The nipy.labs.utils.emp_null module contains a class that fits a gaussian model to the central part of an histogram, following Schwartzman et al, 2009. This is typically necessary to estimate a fdr when one is not certain that the data behaves as a standard normal under H_0.

The ENN class learns its null distribution on the data provided at initialisation. Two different methods can be used to set a threshold from the null distribution: the ENN.threshold() method returns the threshold for a given false discovery rate, and thus accounts for multiple comparisons with the given dataset; the ENN.uncorrected_threshold() returns the threshold for a given uncorrected p-value, and as such does not account for multiple comparisons.

Example

If we use the empirical normal null estimator on a two gaussian mixture distribution, with a central gaussian, and a wide one, it uses the central distribution as a null hypothesis, and returns the threshold followingr which the data can be claimed to belong to the wide gaussian:

# emacs: -*- mode: python; py-indent-offset: 4; indent-tabs-mode: nil -*-
# vi: set ft=python sts=4 ts=4 sw=4 et:
import numpy as np
x = np.c_[np.random.normal(size=1e4),
          np.random.normal(scale=4, size=1e4)]

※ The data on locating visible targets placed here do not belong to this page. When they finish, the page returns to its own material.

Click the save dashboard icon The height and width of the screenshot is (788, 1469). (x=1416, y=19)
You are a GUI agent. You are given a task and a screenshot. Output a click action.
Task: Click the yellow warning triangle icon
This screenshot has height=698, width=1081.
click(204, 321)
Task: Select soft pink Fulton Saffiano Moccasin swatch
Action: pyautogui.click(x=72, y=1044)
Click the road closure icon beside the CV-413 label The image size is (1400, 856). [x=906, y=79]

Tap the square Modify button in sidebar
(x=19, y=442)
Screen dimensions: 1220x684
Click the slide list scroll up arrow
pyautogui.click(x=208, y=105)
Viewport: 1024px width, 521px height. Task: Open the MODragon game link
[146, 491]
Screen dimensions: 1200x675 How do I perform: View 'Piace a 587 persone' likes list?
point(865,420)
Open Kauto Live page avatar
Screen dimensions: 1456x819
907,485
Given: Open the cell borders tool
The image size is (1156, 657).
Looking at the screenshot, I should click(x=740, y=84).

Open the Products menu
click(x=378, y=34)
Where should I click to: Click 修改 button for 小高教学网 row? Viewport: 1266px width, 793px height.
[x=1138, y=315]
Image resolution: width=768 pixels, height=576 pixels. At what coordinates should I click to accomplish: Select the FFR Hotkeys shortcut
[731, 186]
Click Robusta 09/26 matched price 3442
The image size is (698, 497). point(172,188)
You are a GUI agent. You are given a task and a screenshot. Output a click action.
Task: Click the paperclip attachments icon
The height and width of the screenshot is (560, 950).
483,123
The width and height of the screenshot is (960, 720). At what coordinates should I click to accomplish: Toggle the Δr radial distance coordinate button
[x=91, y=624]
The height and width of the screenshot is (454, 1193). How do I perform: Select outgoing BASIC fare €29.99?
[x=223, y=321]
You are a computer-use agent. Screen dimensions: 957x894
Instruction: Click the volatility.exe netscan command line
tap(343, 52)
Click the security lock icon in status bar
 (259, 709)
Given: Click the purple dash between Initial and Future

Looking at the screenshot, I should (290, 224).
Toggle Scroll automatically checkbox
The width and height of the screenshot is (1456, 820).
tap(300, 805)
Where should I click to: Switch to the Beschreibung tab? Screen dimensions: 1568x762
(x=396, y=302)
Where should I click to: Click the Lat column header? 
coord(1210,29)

from nipy.algorithms.statistics.empirical_pvalue import NormalEmpiricalNull
enn = NormalEmpiricalNull(x)
enn.threshold(verbose=True)

(Source code, png, hires.png, pdf)

../_images/enn_demo.png

The threshold evaluated with the ENN.threshold() method is around 2.8 (using the default p-value of 0.05). The ENN.uncorrected_threshold() return, for the same p-value, a threshold of 1.9. It is necessary to use a higher p-value with uncorrected comparisons.